Ne te retourne pas
Le 03/06/2009 à 12:57Par Yann Rutledge
Notre avis
L'incompréhension cannoise passée, le temps donnera raison à Ne te retourne pas. Le second film de Marina de Van, conspué par la critique et boudé par le public lors de sa sortie en salle (200 000 spectateurs pour un film budgété à 12 millions d'euros et deux stars françaises en tête d'affiche... on appelle ça un bide), n'était pas fait pour être présenté au Festival de Cannes. Trop intime, sans doute aussi trop bâtard (un véritable melting pot de genres antagonistes) et pas assez clairement estampillé fantastique, pour être pleinement dompté à sa première vision, Ne te retourne pas demeure pourtant l'une des propositions de cinéma (puisque l'expression est à la mode) les plus atypiques produites au sein du système populaire français.
De Van croit tant au pouvoir du cinéma qu'elle pousse jusqu'à reprendre à son compte ce qui paraissent, pour certains, être d'insupportables défauts. Secouer le spectateur afin de pleinement rendre compte de la perte de repère de Jeanne (Sophie Marceau). On pense en premier lieu à l'interprétation qui sonne comme à côté de la plaque du mari de Sophie Marceau (interprétation cohérente lorsqu'on réalise que le bonhomme est devenu un étranger pour la demoiselle) ainsi qu'au visage hybride Marceau-Belluci (l'avoir conçu de façon trop parfaite et réaliste aurait été dans le sens contraire de la logique de la cinéaste) qui ont tout deux profondément dérangé ces spectateurs qui, lorsqu'ils sont confortablement assis dans leur fauteuil, rechignent à être désarçonnés. Ce malaise spectatoriel qui paraît difficilement acceptable au premier abord sert pourtant pleinement le film.
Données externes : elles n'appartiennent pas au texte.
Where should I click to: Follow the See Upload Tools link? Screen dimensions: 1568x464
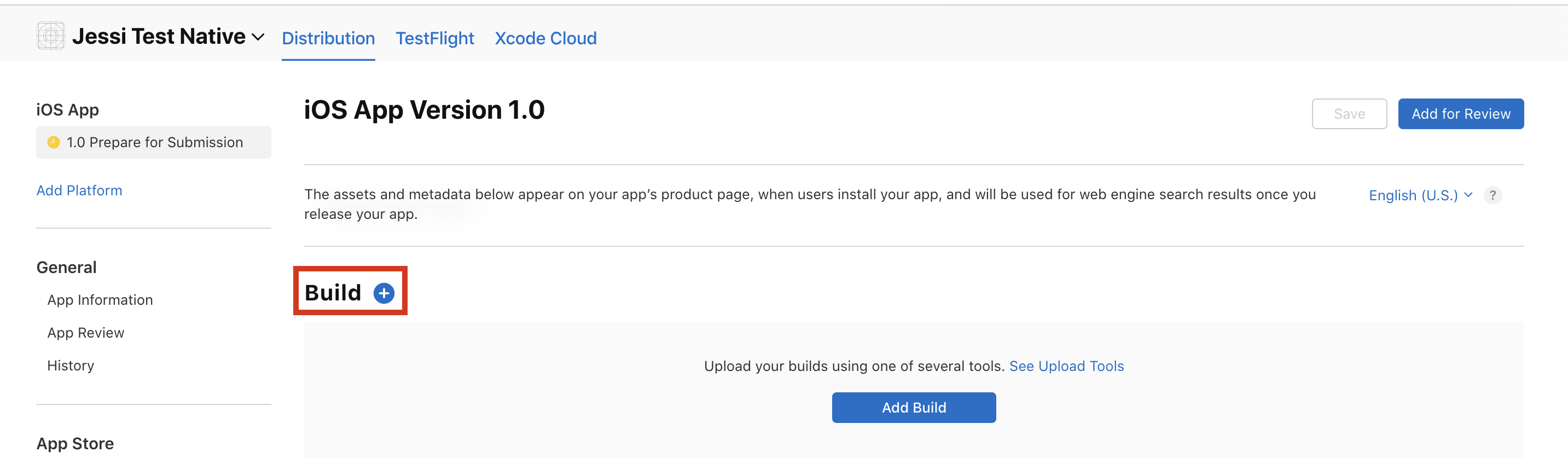coord(1066,366)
Marina de Van y creuse par ailleurs, de nouveau après le troublant Dans ma peau, ses obsessions sur le corps, le corps qui se transforme, le corps qui devient étranger à soi-même. Elle partait dans son premier film à la découverte de son corps et les limites de celui-ci en se cisaillant la jambe. S'automutiler afin de découvrir son soi intérieur. Plus axé sur l'atmosphère, Ne te retourne pas se présente davantage, et de façon anachronique, comme ces films fantastiques entre mélo et psychanalyse à la mode dans le Hollywood des années 40 (La Féline, L'Aventure de Madame Muir...). Ce n'est pas tant la conclusion qui importe que la manière dont on nous y conduit. La quête identitaire opérée par Jeanne compte ainsi un paquet d'images - parmi lesquelles le visage hybride et le corps déformant de Marceau - qui marqueront à coup sûr durablement la rétine, et ce quand bien même le spectateur n'aurait pas été réceptif au film.